All the fencing was hard work, but it is great to see the horses moving freely and enjoying the whole length of the track. Not to mention quite a feeling of achievement.


  1. Great write up again Kris. Love all the fencing stuff, really helps me realise how to manage things if I had the opportunity to do this with our herd. Fab that your land is improving over such a short time too. How cool is that ;-)

  2. Kris, this is a fascinating read. It struck me how well you write, and thought I'd throw out the following idea. I'm currently reading a bundle of email exchanges of a RT friend who's beaten cancer, and she wants to turn her experiences into a book, so I'm editing it for her. It strikes me that this also has that potential - think about it.
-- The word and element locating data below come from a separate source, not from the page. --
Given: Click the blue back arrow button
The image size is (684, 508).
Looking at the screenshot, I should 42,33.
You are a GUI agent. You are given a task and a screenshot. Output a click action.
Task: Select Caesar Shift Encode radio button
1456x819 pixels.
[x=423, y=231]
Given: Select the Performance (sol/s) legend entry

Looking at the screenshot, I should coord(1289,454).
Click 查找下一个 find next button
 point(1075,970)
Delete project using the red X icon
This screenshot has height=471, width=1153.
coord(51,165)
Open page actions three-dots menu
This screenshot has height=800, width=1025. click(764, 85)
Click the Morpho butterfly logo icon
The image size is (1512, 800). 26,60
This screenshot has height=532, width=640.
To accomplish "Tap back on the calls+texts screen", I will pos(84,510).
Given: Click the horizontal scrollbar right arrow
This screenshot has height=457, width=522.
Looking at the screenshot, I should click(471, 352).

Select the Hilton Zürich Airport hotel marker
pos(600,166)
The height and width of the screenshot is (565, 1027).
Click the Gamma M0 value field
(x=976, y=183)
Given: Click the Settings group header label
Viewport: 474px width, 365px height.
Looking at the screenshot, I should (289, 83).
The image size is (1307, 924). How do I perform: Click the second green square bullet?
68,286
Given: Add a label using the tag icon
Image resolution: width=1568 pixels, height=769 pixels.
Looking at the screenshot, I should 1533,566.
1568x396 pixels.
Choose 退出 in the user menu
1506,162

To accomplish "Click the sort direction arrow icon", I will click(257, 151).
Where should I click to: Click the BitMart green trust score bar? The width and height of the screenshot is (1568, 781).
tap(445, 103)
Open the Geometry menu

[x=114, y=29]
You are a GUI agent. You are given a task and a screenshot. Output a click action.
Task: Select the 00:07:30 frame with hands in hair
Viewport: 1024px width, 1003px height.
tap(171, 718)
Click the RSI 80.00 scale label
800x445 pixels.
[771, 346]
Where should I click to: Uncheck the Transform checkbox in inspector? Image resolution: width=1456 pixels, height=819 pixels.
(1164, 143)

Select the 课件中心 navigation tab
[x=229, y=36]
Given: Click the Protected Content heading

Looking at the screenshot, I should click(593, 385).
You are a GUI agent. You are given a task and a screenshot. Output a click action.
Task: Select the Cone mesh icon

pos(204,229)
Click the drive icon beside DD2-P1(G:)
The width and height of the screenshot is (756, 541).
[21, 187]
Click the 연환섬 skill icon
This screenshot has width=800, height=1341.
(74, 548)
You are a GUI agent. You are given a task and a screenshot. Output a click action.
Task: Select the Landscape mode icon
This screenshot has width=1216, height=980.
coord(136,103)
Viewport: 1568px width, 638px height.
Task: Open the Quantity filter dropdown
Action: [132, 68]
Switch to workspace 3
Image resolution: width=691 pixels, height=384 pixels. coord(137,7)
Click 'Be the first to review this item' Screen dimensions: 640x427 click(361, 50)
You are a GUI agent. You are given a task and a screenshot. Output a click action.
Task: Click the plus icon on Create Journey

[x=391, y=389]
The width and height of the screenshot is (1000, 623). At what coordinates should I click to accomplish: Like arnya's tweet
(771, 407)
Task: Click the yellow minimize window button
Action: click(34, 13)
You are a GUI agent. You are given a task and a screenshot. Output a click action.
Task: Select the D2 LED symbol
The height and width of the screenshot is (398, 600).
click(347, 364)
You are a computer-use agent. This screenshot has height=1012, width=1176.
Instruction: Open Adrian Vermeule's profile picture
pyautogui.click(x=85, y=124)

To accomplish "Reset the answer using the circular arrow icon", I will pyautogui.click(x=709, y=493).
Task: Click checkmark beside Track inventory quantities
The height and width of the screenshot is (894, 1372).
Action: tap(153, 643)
We can talk about once you have a mike !!!!

    On the subject of fencing; I noticed yesterday that one of our guys has been paying too much attention to the uprights of the round pen, and one or two posts are broken - but hey, it's so soggy out there, it'll be fairly simple to extract the left over piece in the ground, small blessings.

  3. Shelley - We were very lucky to have a wet year for the first one! However, the benefit has been felt a great deal more because the horses were kept off most of the land. A lot of really yummy grass went uneaten, but hopefully that has allowed for some good root development and self seeding.

    Sue - I'm very interested in your offer, as I have been thinking quite a bit the past few weeks about a book. I will email you! Good luck with your other two ventures (editing your friend's book and pulling fence posts in the mud!) Ah - life's rich tapestry!


  4. Kris,
    Thanks for sharing your track experience. It's interesting that your grass is working for your Fells.
    I'm dealing with 2 Insulin Resistant Tennessee Walkers that are much improved now that I'm soaking their hay--but it's a real pain when the cold comes.
    After 2 days of soaking hay, my mare, Jasmine, lost her sore feet--hurray! The high mountain valley hay has too much sugar for them. And I'm sure that the mineral balancing I've done since I had the hay tested has helped as well.
    Keep up the good work and I hope you keep sharing it with us.

  5. Thanks for the reminder about barbed wire, I just had the pasture cross-fence and something was nagging at me about the fencing, it was the barb-wire, I going to buy some of white caps you have and get the other item that pushes out on the fencing.